Exercise instructions: Could you copy every line of the data that contains "options"?

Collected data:
——

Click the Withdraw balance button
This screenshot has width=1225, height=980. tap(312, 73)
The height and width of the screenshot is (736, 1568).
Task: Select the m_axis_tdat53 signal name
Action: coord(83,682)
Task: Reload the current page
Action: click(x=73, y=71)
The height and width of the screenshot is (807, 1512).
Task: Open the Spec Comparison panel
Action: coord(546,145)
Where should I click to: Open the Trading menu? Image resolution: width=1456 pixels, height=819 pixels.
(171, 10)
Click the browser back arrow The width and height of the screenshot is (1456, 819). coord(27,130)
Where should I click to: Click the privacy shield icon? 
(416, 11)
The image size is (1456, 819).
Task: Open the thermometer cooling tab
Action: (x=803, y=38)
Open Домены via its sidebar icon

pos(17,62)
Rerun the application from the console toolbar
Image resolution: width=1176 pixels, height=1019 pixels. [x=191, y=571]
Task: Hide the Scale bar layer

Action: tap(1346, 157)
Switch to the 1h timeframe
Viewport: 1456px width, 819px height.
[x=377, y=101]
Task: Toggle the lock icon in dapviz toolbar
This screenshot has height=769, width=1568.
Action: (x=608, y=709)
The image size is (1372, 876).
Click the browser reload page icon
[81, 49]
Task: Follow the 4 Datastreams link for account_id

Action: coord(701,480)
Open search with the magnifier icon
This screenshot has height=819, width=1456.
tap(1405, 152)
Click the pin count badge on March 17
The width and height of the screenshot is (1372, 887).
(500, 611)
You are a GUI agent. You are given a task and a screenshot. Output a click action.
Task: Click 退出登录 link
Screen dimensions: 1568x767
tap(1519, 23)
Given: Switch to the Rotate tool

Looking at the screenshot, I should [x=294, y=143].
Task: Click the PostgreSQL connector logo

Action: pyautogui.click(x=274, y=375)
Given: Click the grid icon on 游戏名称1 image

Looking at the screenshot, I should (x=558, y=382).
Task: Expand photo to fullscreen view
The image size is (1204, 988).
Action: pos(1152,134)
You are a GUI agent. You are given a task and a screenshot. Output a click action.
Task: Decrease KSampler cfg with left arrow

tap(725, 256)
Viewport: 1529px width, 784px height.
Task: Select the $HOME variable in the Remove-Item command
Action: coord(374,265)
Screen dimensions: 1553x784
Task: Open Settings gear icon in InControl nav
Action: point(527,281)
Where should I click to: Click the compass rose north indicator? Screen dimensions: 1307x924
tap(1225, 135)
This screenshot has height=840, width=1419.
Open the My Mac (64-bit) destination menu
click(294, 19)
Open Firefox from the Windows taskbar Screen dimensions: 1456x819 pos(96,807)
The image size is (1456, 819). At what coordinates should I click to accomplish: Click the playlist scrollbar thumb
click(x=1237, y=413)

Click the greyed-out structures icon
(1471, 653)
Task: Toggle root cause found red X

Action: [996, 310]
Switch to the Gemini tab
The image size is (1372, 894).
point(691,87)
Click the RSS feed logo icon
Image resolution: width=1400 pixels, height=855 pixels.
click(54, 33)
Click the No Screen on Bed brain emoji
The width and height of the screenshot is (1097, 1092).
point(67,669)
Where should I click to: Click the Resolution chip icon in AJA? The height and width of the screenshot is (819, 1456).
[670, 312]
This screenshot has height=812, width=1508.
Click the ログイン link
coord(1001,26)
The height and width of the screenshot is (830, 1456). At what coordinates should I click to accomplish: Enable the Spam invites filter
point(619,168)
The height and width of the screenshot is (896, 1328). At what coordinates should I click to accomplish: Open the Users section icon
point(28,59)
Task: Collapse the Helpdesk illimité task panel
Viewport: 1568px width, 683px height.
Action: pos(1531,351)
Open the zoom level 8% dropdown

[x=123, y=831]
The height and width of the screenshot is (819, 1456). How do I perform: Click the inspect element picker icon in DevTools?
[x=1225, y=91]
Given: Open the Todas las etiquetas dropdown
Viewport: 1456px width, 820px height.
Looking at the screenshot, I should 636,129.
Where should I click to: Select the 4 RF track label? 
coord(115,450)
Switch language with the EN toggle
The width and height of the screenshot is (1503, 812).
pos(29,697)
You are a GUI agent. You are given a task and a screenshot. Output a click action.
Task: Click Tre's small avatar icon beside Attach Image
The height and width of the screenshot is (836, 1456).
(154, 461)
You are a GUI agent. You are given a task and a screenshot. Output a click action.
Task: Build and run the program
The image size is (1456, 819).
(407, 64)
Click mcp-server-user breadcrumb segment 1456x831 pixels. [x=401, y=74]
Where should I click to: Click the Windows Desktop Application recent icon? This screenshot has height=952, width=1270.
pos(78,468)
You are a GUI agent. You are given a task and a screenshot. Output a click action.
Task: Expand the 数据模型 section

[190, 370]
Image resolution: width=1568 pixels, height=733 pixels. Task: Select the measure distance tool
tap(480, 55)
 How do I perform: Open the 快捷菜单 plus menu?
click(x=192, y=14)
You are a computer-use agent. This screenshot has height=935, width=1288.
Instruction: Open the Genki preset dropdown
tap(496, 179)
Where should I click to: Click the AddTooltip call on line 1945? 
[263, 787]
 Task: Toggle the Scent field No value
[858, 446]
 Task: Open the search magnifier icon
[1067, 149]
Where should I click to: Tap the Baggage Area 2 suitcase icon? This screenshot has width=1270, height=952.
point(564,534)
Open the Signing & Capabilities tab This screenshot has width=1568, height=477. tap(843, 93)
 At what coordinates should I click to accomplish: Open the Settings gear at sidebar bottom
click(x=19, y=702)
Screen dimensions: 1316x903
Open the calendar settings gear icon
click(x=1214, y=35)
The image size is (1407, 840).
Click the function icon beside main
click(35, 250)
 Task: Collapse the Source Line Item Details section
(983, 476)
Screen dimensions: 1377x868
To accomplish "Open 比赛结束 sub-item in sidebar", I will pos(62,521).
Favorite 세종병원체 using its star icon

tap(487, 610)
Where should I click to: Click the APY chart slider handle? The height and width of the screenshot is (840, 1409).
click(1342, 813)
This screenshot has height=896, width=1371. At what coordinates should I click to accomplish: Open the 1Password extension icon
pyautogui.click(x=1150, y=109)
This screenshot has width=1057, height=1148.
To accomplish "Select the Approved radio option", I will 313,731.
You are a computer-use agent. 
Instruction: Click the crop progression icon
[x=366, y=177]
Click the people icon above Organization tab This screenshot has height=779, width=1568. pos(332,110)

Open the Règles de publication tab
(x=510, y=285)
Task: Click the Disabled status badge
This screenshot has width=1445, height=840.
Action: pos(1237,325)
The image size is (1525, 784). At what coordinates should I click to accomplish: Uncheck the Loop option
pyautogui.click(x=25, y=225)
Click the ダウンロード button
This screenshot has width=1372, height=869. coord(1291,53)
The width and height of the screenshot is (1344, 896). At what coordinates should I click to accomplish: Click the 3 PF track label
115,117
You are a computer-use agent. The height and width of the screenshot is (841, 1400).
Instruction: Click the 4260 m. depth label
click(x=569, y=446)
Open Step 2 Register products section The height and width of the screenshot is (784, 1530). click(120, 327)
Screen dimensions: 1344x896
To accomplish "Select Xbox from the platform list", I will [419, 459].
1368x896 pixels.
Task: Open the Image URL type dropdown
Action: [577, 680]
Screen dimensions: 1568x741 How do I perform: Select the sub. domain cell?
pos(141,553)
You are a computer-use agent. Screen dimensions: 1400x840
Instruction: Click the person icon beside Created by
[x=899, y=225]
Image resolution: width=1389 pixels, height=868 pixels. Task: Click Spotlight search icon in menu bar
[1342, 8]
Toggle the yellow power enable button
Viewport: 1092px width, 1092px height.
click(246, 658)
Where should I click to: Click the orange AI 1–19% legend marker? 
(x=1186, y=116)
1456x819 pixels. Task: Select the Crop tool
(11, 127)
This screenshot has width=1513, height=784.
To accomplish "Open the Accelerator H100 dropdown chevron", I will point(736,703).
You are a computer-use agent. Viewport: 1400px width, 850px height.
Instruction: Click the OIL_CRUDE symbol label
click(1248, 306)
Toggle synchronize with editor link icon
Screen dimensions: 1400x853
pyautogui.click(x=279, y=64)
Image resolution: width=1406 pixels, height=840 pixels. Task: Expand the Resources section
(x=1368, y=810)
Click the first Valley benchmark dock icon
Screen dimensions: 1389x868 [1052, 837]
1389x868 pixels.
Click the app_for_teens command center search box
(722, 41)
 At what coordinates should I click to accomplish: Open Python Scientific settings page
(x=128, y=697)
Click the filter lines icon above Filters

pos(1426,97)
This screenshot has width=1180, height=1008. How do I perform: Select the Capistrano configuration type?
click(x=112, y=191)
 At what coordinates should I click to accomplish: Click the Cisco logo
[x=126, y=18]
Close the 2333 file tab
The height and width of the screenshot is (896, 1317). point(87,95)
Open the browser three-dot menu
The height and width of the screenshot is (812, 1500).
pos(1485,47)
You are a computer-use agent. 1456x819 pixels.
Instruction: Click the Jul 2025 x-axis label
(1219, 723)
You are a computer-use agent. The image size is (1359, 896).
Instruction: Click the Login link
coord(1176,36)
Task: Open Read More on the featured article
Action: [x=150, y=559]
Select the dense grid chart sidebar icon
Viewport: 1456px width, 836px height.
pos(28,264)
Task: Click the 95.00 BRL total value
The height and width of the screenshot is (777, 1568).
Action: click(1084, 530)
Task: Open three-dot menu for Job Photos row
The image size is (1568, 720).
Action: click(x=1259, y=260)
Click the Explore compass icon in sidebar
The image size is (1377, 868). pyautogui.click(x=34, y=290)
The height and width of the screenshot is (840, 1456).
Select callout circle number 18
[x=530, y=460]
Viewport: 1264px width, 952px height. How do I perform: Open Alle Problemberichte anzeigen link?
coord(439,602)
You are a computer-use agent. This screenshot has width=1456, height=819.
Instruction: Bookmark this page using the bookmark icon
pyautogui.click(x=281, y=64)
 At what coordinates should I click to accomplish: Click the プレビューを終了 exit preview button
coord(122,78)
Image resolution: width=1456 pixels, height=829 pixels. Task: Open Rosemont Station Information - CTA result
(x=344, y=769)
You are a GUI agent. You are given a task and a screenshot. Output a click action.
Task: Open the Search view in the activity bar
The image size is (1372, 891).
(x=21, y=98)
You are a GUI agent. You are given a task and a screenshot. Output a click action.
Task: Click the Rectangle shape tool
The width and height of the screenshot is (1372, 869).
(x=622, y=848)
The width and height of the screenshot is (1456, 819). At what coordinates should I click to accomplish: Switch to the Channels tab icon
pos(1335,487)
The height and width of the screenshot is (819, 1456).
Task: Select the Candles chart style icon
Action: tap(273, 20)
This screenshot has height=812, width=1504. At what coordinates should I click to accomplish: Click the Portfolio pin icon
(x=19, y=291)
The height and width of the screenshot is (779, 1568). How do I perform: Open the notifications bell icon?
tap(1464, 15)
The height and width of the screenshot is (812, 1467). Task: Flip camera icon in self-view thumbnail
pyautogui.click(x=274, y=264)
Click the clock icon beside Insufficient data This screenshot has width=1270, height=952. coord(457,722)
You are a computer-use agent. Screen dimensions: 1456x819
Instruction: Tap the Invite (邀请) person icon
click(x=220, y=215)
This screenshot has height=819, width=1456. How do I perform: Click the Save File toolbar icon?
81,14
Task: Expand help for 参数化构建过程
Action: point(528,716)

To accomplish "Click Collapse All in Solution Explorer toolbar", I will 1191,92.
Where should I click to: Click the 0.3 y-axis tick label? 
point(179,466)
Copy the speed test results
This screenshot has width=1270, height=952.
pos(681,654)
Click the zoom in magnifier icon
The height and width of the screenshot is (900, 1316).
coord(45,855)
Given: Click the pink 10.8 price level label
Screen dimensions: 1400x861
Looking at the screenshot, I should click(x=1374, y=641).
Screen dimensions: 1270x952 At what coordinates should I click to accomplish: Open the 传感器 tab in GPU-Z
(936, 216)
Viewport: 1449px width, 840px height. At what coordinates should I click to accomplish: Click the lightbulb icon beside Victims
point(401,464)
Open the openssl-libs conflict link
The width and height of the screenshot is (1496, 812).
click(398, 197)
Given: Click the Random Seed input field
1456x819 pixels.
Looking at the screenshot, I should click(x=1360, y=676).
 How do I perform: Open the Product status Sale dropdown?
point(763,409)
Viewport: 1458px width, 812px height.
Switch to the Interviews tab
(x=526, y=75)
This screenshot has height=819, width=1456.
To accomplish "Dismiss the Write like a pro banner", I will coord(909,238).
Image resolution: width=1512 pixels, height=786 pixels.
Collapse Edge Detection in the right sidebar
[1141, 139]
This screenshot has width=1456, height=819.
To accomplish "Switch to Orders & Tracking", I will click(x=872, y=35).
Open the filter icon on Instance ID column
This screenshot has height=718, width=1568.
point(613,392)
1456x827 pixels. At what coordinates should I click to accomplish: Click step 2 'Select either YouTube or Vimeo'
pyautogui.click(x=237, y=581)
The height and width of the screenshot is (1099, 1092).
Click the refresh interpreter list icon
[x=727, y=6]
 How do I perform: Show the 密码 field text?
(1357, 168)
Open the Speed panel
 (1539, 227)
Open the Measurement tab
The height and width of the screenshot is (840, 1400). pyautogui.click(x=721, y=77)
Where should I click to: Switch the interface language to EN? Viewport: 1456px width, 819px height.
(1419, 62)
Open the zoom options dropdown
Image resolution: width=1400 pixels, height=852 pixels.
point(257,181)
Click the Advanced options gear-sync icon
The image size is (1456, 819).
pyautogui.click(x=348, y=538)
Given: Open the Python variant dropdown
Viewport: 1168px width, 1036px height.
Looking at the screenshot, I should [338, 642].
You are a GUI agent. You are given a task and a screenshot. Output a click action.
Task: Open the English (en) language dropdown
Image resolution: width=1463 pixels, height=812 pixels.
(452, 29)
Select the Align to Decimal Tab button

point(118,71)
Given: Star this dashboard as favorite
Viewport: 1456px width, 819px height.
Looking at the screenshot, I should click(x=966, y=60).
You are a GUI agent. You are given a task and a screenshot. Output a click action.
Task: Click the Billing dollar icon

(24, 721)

——

Task output:
Open the zoom options dropdown
Click the Advanced options gear-sync icon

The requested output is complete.